Hey there GTs58, thanks for the reply. Yup, its a corvette II, 3spd, in coppertone, arguably the best color.The bike looks very original and great condition but i'm wondering about the schwinn script rear brake, and plain weinmann 1020 on the front.  Pedal on, bud


----------



## Duck (May 22, 2015)

Most of the (numerous) earlier ones I've looked at ran Weinmann's front & back, but '65 was rather late in the game- seems they'd match though, at any rate.


----------



## spoker (May 22, 2015)

no caliper expert here but i think schwinn script brakes were on earlier bikes


----------



## Pantmaker (May 22, 2015)

Ha! My Corvette II has the Script style brakes.


----------



## spoker (May 22, 2015)

there ya go mystery solved?


----------



## Pantmaker (May 22, 2015)

Here's link to the specs for the 65 Corvette II if you need to verify any other parts.
http://www.trfindley.com/flschwinn_1961_1970/1965dlr_Corvette_II_specs.html


----------



## cbudsbikes (May 22, 2015)

Thanks all for your help and  info. Pantmaker, any chance you can see the model # on the back of the front caliper? Thanks again, Bud


----------



## GTs58 (May 22, 2015)

No chance of a model or part number on the back.
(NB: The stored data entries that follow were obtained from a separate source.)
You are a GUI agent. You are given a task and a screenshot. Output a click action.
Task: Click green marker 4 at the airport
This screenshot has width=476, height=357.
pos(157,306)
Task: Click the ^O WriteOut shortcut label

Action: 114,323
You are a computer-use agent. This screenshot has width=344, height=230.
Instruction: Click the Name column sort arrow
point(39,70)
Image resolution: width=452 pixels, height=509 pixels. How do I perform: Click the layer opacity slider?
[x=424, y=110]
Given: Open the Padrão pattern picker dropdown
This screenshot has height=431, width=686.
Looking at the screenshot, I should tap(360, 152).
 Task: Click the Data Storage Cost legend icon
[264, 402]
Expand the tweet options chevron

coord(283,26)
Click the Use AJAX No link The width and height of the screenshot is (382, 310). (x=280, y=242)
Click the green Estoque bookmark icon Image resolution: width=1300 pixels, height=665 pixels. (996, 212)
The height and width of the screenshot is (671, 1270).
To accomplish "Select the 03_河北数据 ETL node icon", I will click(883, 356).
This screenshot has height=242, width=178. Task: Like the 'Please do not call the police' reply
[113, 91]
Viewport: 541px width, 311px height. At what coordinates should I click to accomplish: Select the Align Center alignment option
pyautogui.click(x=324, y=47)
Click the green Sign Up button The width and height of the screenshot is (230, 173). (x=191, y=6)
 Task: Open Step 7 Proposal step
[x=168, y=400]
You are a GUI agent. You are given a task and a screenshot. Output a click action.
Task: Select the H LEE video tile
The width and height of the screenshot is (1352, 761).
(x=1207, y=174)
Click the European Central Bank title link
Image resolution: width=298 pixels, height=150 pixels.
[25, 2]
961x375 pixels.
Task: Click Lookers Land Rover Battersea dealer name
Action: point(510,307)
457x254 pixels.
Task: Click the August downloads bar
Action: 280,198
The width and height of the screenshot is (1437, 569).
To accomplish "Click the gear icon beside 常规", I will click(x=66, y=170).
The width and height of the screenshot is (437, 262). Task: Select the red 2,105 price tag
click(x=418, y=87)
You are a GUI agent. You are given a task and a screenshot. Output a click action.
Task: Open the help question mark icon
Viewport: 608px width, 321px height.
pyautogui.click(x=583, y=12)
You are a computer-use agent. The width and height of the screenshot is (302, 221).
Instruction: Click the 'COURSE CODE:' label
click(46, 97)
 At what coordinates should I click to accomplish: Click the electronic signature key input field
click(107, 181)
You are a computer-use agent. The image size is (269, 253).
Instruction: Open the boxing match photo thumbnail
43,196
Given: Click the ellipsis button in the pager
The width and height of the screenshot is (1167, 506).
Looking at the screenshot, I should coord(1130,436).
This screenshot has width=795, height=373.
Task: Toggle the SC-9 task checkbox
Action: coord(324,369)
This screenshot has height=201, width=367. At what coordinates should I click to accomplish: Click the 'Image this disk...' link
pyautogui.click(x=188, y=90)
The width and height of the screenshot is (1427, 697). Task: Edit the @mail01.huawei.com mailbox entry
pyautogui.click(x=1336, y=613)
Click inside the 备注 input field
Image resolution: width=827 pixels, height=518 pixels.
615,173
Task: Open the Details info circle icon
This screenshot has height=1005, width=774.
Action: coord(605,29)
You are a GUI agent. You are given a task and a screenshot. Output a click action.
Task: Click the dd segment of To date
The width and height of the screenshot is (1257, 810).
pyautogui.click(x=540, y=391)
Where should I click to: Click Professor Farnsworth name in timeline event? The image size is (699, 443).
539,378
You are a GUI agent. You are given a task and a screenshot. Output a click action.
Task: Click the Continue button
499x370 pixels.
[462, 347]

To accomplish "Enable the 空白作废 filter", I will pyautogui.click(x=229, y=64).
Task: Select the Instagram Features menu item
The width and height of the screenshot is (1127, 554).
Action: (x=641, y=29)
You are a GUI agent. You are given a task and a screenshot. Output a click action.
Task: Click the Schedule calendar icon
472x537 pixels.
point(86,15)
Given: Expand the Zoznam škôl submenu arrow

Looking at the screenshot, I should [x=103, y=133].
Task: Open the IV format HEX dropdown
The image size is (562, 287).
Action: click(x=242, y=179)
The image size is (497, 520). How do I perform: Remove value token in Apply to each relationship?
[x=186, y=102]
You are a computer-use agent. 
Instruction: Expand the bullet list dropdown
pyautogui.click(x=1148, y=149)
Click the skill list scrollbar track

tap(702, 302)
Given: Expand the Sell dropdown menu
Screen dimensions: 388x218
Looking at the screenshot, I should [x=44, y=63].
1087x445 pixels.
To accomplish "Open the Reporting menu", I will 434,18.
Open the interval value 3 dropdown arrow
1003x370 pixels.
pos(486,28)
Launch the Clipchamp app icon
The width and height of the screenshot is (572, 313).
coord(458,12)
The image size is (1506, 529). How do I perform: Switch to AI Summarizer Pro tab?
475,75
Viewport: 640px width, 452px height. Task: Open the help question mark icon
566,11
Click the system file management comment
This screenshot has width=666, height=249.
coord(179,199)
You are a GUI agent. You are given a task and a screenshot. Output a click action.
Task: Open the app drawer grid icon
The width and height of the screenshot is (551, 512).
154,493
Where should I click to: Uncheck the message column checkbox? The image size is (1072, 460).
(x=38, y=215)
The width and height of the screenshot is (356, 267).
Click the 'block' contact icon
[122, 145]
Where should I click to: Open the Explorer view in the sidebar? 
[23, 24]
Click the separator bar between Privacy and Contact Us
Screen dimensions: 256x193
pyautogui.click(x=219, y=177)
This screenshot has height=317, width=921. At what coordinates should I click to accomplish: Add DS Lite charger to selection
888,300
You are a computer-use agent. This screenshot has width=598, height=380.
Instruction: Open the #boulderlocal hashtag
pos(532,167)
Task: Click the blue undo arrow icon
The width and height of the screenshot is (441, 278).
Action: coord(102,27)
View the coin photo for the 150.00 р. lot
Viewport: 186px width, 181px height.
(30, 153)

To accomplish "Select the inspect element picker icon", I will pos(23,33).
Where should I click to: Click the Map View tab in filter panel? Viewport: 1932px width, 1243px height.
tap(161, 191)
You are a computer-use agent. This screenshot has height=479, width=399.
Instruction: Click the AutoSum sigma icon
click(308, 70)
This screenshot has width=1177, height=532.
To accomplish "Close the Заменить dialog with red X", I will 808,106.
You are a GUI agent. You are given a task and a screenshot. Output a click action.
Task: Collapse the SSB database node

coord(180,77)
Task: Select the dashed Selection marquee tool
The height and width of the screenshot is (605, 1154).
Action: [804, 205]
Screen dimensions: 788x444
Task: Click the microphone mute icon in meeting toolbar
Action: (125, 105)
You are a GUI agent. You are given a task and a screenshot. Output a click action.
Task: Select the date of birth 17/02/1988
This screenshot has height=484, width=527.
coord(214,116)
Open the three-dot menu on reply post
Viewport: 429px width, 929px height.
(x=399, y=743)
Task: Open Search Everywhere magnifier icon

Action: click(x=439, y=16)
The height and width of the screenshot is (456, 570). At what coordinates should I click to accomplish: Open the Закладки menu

All there was is a stamping  *Brake Made In Switzerland By Weinmann*. Not sure when they added the 1080 or 1020 markings which indicated the reach. If you find a middleweight caliper with the cursive _Schwinn_ on one arm and _Approved_ on the other, it should be period correct.


----------



## Wayne Adam (May 25, 2015)

*Hi Bud*

Hi Bud,
    I checked out my original owner '65 Corvette II. Both front & rear have the identical brakes. "Weinmann" printed on the little red washer, and "Schwinn Approved" in script.
 "Schwinn on the left caliper, and "Approved" on the right. I also checked out my original owner 1958 ladies Corvette, and it also has the same identical brakes. Both of my Corvettes are
 in original unmodified  condition.........Wayne


----------